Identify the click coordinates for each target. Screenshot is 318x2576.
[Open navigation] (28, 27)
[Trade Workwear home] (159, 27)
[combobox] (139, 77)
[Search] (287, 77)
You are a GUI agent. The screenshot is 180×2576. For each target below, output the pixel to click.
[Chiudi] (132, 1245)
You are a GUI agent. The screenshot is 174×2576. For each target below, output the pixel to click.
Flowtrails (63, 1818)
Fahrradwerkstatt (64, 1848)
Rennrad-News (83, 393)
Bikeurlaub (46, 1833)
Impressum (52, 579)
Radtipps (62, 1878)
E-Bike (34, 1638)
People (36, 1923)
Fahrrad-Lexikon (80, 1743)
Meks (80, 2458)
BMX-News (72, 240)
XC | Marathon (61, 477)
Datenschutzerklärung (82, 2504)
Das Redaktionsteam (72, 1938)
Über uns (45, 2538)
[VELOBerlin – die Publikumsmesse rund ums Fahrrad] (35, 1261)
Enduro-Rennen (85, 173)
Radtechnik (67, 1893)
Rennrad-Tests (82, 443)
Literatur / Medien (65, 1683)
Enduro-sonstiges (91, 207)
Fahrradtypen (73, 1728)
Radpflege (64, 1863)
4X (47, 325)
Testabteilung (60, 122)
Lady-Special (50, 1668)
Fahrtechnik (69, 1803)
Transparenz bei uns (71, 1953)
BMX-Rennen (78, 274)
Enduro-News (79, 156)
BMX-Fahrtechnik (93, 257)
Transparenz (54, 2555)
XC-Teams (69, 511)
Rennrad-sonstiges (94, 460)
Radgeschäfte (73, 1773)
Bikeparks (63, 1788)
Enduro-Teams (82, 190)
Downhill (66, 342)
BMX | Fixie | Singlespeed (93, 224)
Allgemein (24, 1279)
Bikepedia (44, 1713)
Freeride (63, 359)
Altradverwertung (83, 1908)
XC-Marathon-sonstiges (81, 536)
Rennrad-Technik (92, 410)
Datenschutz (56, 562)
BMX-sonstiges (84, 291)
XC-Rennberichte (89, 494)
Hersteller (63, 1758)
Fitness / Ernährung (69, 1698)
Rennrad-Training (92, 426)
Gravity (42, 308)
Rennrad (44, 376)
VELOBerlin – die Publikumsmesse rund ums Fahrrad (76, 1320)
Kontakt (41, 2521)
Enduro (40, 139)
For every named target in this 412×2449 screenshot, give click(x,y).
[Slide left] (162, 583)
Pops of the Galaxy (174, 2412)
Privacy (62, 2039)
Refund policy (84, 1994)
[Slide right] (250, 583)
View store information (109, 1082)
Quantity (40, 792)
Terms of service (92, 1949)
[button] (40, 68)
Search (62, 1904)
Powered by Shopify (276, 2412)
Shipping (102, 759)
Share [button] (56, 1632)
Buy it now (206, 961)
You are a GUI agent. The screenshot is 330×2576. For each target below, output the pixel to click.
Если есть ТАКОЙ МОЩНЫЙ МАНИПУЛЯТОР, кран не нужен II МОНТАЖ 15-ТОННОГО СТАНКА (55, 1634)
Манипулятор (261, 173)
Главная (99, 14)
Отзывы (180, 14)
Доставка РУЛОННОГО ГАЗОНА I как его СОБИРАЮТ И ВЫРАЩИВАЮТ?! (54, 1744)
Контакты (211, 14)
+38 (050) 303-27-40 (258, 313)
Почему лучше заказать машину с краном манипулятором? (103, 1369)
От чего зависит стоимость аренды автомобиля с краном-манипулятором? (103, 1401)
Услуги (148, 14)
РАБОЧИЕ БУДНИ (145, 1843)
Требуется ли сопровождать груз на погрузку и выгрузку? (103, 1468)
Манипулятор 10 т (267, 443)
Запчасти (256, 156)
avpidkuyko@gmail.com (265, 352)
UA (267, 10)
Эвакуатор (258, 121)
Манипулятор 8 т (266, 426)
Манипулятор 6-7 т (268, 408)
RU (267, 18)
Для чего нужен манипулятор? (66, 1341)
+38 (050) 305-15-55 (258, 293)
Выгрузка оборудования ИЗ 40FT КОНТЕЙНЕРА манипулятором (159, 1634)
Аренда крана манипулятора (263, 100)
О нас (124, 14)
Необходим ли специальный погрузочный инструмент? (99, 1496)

☆ ☆ ☆ ☆

● Work item
In the entries above, the lines from the one bearing "E-Bike (34, 1638)" up to and including the one bearing "Buy it now (206, 961)" should be transcribed exactly; no other line is wanted.

● Solution to the exercise
E-Bike (34, 1638)
People (36, 1923)
Fahrrad-Lexikon (80, 1743)
Meks (80, 2458)
BMX-News (72, 240)
XC | Marathon (61, 477)
Datenschutzerklärung (82, 2504)
Das Redaktionsteam (72, 1938)
Über uns (45, 2538)
[VELOBerlin – die Publikumsmesse rund ums Fahrrad] (35, 1261)
Enduro-Rennen (85, 173)
Radtechnik (67, 1893)
Rennrad-Tests (82, 443)
Literatur / Medien (65, 1683)
Enduro-sonstiges (91, 207)
Fahrradtypen (73, 1728)
Radpflege (64, 1863)
4X (47, 325)
Testabteilung (60, 122)
Lady-Special (50, 1668)
Fahrtechnik (69, 1803)
Transparenz bei uns (71, 1953)
BMX-Rennen (78, 274)
Enduro-News (79, 156)
BMX-Fahrtechnik (93, 257)
Transparenz (54, 2555)
XC-Teams (69, 511)
Rennrad-sonstiges (94, 460)
Radgeschäfte (73, 1773)
Bikeparks (63, 1788)
Enduro-Teams (82, 190)
Downhill (66, 342)
BMX | Fixie | Singlespeed (93, 224)
Allgemein (24, 1279)
Bikepedia (44, 1713)
Freeride (63, 359)
Altradverwertung (83, 1908)
XC-Marathon-sonstiges (81, 536)
Rennrad-Technik (92, 410)
Datenschutz (56, 562)
BMX-sonstiges (84, 291)
XC-Rennberichte (89, 494)
Hersteller (63, 1758)
Fitness / Ernährung (69, 1698)
Rennrad-Training (92, 426)
Gravity (42, 308)
Rennrad (44, 376)
VELOBerlin – die Publikumsmesse rund ums Fahrrad (76, 1320)
Kontakt (41, 2521)
Enduro (40, 139)
For every named target in this 412×2449 screenshot, give click(x,y).
[Slide left] (162, 583)
Pops of the Galaxy (174, 2412)
Privacy (62, 2039)
Refund policy (84, 1994)
[Slide right] (250, 583)
View store information (109, 1082)
Quantity (40, 792)
Terms of service (92, 1949)
[button] (40, 68)
Search (62, 1904)
Powered by Shopify (276, 2412)
Shipping (102, 759)
Share [button] (56, 1632)
Buy it now (206, 961)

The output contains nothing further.